Il Vangelo poi non dice che Tommaso abbia messo il dito nelle ferite, a lui è bastato vedere quel Gesù che si propone ancora una volta, con quella umiltà, con quella fiducia, con quella libertà, che non si stanca di venire incontro ai suoi discepoli anche se loro l’hanno tradito e abbandonato. Noi invece vogliamo toccare con mano, non ci basta vedere, vogliamo verificare, ma ciò impedisce la nostra pacificazione interiore.
È di grande valore pedagogico quella frase di Gesù che dice: Perché mi hai veduto, hai creduto; beati quelli che non hanno visto e hanno creduto! Gesù propone, per noi che non vediamo, che cerchiamo a tentoni e che siamo affaticati, una beatitudine che parta dalla fede. Gesù quale grande educatore forma i suoi discepoli a essere liberi dai segni esteriori, alla ricerca personale più che alla docilità. E insegna che la fede altro non è che il rischio di essere felici. Non ci propone una vita più facile, ma più vibrante; non una vita senza ferite, ma più luminosa.
Così ri-inizia il nostro discepolato: con le parole di Gesù che ci dice: “pace a voi” e continua con quelle di san Giovanni Paolo II: “Non abbiate paura!
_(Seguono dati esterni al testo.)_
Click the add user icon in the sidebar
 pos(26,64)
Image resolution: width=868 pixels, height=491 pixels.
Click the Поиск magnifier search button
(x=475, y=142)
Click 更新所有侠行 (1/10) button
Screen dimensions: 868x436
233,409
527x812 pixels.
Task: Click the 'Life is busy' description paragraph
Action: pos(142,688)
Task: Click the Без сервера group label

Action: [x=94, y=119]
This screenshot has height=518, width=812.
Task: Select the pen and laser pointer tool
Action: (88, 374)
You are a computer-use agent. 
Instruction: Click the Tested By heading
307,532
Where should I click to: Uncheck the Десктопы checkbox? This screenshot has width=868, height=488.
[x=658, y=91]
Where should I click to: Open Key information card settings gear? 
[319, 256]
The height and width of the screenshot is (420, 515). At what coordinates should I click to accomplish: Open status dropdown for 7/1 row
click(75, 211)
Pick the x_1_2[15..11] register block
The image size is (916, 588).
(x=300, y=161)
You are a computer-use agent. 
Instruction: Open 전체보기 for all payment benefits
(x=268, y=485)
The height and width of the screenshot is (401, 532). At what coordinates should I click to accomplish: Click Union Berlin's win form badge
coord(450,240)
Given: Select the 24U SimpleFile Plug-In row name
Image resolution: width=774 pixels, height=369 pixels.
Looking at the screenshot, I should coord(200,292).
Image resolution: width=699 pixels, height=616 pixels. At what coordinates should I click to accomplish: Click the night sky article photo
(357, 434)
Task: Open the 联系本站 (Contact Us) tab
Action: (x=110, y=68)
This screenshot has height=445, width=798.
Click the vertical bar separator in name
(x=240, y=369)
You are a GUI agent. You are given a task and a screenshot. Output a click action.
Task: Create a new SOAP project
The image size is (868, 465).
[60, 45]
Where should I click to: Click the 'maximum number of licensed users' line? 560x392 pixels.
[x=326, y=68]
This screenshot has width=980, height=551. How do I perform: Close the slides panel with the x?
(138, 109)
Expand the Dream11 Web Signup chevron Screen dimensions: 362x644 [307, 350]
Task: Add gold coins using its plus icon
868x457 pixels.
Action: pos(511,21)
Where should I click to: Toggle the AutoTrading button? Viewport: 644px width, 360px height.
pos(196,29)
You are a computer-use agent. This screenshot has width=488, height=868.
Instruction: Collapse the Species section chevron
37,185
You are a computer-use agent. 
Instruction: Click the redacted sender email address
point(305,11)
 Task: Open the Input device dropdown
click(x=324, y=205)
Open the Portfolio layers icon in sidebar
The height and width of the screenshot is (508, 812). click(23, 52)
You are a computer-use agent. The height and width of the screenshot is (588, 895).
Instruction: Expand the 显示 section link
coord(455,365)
Aprite, anzi spalancate le porte a Cristo!”. Queste furono le parole con le quali san Giovanni Paolo II iniziò il suo pontificato. Lasciamoci condurre dalla testimonianza di vita e di fede di questo uomo straordinario, di questa grande guida della Chiesa.
Il Papa polacco amava profondamente la Divina Misericordia e il messaggio che Gesù stesso aveva lasciato alla giovane suor Faustina. Questo mistero divino ha segnato in maniera indelebile il suo pontificato, il quale si inserisce nel grande disegno della diffusione del culto della Divina Misericordia.
Gesù, nel 1934, aveva detto a santa Faustina: “Desidero che la prima domenica dopo Pasqua sia la festa della Misericordia. […] In quel giorno, chi si accosterà alla sorgente della vita conseguirà la remissione totale delle colpe e delle pene” (Diario, Q.I, 299) e san Giovanni Paolo II fu lo strumento del quale la Provvidenza si è servita, affinché la volontà divina potesse compiersi. È stato proprio lui, infatti, ad istituire la festa della Divina Misericordia nel 1992.
Affidiamoci alla sua intercessione, perché il progetto della Divina Misericordia che si sviluppa nel nostro Santuario della Madonna della Bozzola sia portato a compimento.
Un caro saluto.
p. Giovanni
[1] CHIARA AMIRANTE, Il prodigio che è in te, Edizioni OCD, Roma, 2010, 237-239.